Da nämlich unterlief Emre Can im eigenen Strafraum ein Handspiel, das dem des Münchners Jérôme Boateng am vergangenen Dienstag beim 1:0-Sieg des FC Bayern in Dortmund auffällig ähnlich war.

Hier wie dort warfen sich die Spieler bei einem Torschuss des Gegners aus kurzer Distanz in den Weg, drehten sich dabei jedoch auch weg und wandten ihr Gesicht ab. Hier wie dort landete der Ball an dem Arm, mit dem sie Schwung für die Drehung nahmen, weshalb die Kugel nicht aufs Tor kam.

Die Entscheidungen der Schiedsrichter fielen jedoch konträr aus: Tobias Stieler bewertete in Dortmund das Handspiel als nicht strafbar und ließ die Begegnung mit einem Eckstoß fortsetzen.
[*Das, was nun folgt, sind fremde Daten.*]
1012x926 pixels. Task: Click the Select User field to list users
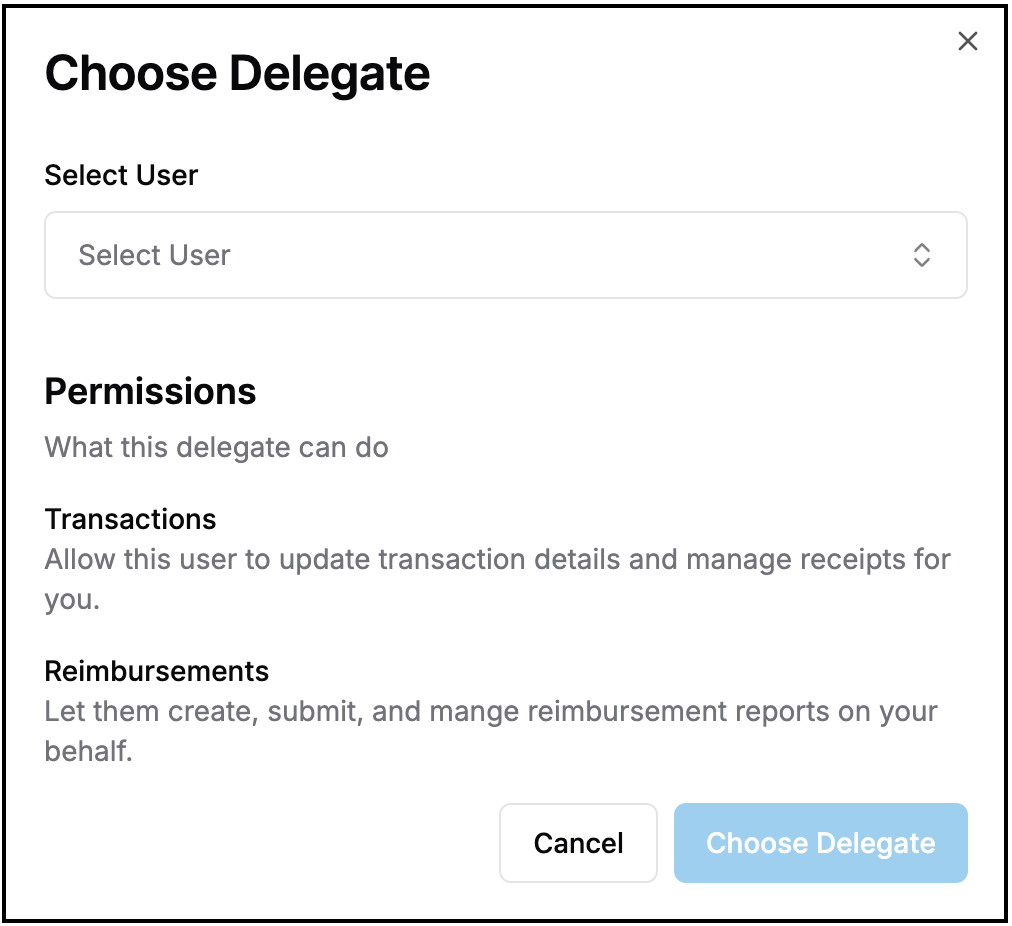point(505,255)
Sein Kollege Daniel Siebert hingegen gab in Paderborn einen Elfmeter für die Gastgeber und außerdem die Gelbe Karte für Can wegen der Blockade eines Torschusses.

Bei Boateng sprach mehr für einen Elfmeter als bei Can

Gleich waren wiederum die Reaktionen der Video-Assistenten: Weder im einen noch im anderen Fall kam es nach dem Check in Köln zu einem On-Field-Review durch den Unparteiischen. Das heißt: Der Referee hatte keinen klaren und offensichtlichen Fehler begangen und auch nichts Schwerwiegendes übersehen.

Szenen, die sich ähneln, sind allerdings nie völlig identisch. Und so gibt es auch hier bei allen Gemeinsamkeiten erkennbare Unterschiede.

So war Cans gesamte Aktion klarer zum Ball orientiert, und das Handspiel war auch in der normalen Geschwindigkeit gut zu erkennen. Dafür stand Boatengs Arm etwas vom Körper ab, während Can seinen Arm angelegt hatte.

Alles in allem sprach bei Boateng mehr für ein strafbares Handspiel und damit für einen Elfmeter als bei Can, doch entschieden wurde genau umgekehrt.

Wenn so etwas innerhalb weniger Tage geschieht, die Erinnerung also noch frisch ist, kommen Fragen auf: Wie kann das passieren? Und kann der VAR so etwas nicht verhindern?

Wahrnehmung und Spielräume sind wesentlich für die Bewertung

Die vordergründig überraschenden Unterschiede in der Entscheidung ergeben sich letztlich durch die Unterschiede in der Wahrnehmung der jeweiligen Szene durch den Schiedsrichter in Echtzeit und aus einer einzigen Perspektive auf dem Platz.

Bei der Bewertung von Handspielen gibt es überdies - wie auch bei der Beurteilung von Zweikämpfen - weiterhin einen Ermessensspielraum, auch nach der Reform der betreffenden Regel vor dieser Saison.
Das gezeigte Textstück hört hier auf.